(Records from a dataset)
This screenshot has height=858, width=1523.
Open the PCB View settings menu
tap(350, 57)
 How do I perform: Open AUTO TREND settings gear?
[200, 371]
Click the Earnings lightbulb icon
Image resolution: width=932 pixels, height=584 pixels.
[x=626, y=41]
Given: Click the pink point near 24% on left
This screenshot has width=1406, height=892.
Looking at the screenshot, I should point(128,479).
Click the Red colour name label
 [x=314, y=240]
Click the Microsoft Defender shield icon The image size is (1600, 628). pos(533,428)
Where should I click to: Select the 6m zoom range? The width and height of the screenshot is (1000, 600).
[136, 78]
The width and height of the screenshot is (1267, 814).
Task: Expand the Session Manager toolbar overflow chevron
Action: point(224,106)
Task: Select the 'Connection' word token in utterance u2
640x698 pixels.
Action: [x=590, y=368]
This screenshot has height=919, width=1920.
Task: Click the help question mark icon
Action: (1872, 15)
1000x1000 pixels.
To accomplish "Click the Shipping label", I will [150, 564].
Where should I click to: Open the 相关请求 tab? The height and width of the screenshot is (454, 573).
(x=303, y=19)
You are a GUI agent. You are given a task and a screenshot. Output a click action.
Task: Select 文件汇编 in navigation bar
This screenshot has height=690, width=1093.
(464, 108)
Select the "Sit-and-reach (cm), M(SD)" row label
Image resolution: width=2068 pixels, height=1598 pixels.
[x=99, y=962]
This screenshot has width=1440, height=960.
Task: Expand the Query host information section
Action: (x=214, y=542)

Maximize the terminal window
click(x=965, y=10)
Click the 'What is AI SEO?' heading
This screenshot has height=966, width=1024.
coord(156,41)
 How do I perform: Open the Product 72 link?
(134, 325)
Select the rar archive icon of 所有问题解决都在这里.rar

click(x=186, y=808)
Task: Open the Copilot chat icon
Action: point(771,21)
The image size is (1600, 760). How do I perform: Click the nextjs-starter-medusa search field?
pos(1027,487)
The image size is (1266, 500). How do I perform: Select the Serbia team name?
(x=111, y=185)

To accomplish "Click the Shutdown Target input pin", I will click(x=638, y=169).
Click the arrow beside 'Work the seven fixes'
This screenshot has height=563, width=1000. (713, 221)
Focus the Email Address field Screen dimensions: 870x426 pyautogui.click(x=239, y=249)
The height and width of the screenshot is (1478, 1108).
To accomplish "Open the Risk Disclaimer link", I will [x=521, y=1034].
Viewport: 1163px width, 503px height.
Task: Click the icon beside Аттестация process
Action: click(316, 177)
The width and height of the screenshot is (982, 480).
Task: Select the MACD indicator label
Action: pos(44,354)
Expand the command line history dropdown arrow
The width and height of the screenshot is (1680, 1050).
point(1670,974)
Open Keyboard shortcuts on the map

### Assigned task
Begin at the line that has "Click the Red colour name label" in the entries above; stop after the line that has "Click the Microsoft". Transcribe exactly those lines and no others.

### Response area
Click the Red colour name label
 [x=314, y=240]
Click the Microsoft Defender shield icon The image size is (1600, 628). pos(533,428)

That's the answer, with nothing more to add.